What you are asked to do: Below is a listing with pictures in it. Copy it exactly without them.

Record excerpts:
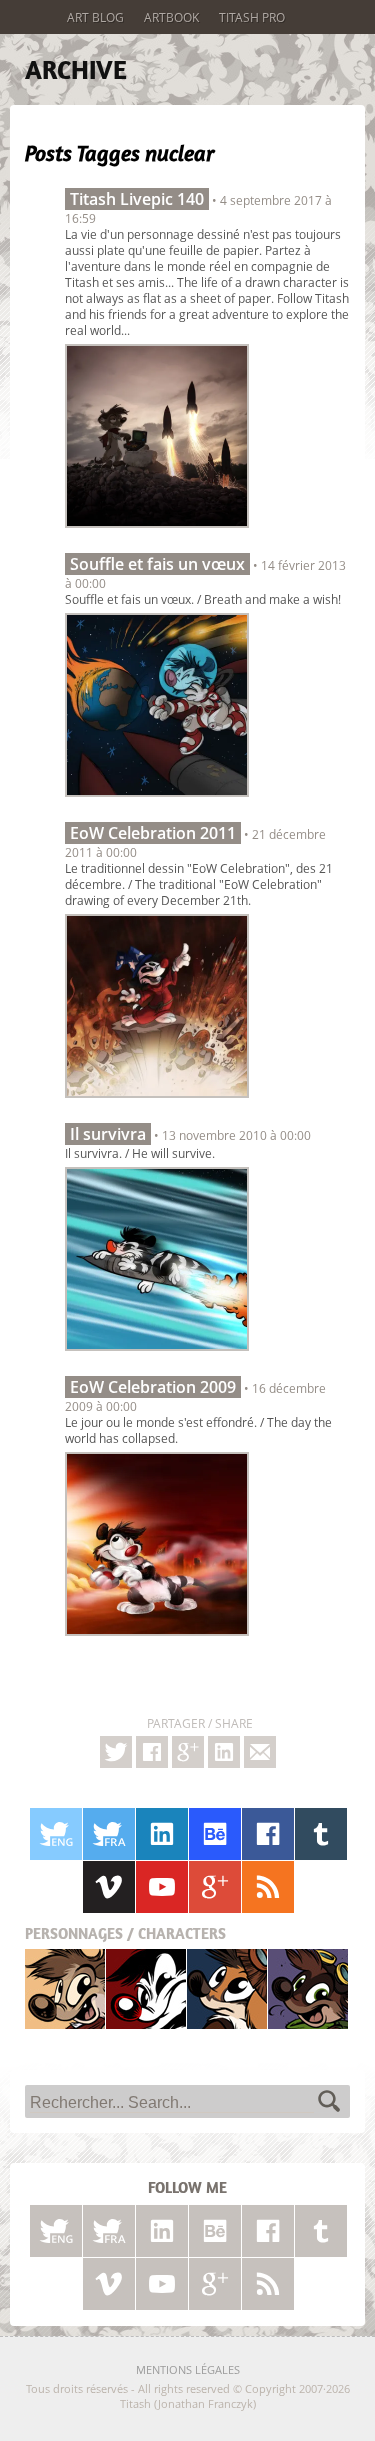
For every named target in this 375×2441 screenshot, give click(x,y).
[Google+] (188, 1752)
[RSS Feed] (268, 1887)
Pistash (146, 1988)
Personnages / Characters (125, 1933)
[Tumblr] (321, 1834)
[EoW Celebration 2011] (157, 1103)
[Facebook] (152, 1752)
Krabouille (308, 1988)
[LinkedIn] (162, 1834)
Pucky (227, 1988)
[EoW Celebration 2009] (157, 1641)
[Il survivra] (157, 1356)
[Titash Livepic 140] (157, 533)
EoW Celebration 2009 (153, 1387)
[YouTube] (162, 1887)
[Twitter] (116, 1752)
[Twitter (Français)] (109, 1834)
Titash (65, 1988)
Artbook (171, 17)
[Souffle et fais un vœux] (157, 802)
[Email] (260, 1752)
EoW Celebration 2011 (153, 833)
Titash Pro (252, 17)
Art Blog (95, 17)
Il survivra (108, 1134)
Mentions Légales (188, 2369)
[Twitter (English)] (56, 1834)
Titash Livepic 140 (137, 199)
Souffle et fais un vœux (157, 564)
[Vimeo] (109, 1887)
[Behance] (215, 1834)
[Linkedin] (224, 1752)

Response below:
For every named target in this 375×2441 screenshot, give click(x,y).
[Google+] (188, 1752)
[RSS Feed] (268, 1887)
Pistash (146, 1988)
Personnages / Characters (125, 1933)
[Tumblr] (321, 1834)
[EoW Celebration 2011] (157, 1103)
[Facebook] (152, 1752)
Krabouille (308, 1988)
[LinkedIn] (162, 1834)
Pucky (227, 1988)
[EoW Celebration 2009] (157, 1641)
[Il survivra] (157, 1356)
[Titash Livepic 140] (157, 533)
EoW Celebration 2009 (153, 1387)
[YouTube] (162, 1887)
[Twitter] (116, 1752)
[Twitter (Français)] (109, 1834)
Titash (65, 1988)
Artbook (171, 17)
[Souffle et fais un vœux] (157, 802)
[Email] (260, 1752)
EoW Celebration 2011 (153, 833)
Titash Pro (252, 17)
Art Blog (95, 17)
Il survivra (108, 1134)
Mentions Légales (188, 2369)
[Twitter (English)] (56, 1834)
Titash Livepic 140 (137, 199)
Souffle et fais un vœux (157, 564)
[Vimeo] (109, 1887)
[Behance] (215, 1834)
[Linkedin] (224, 1752)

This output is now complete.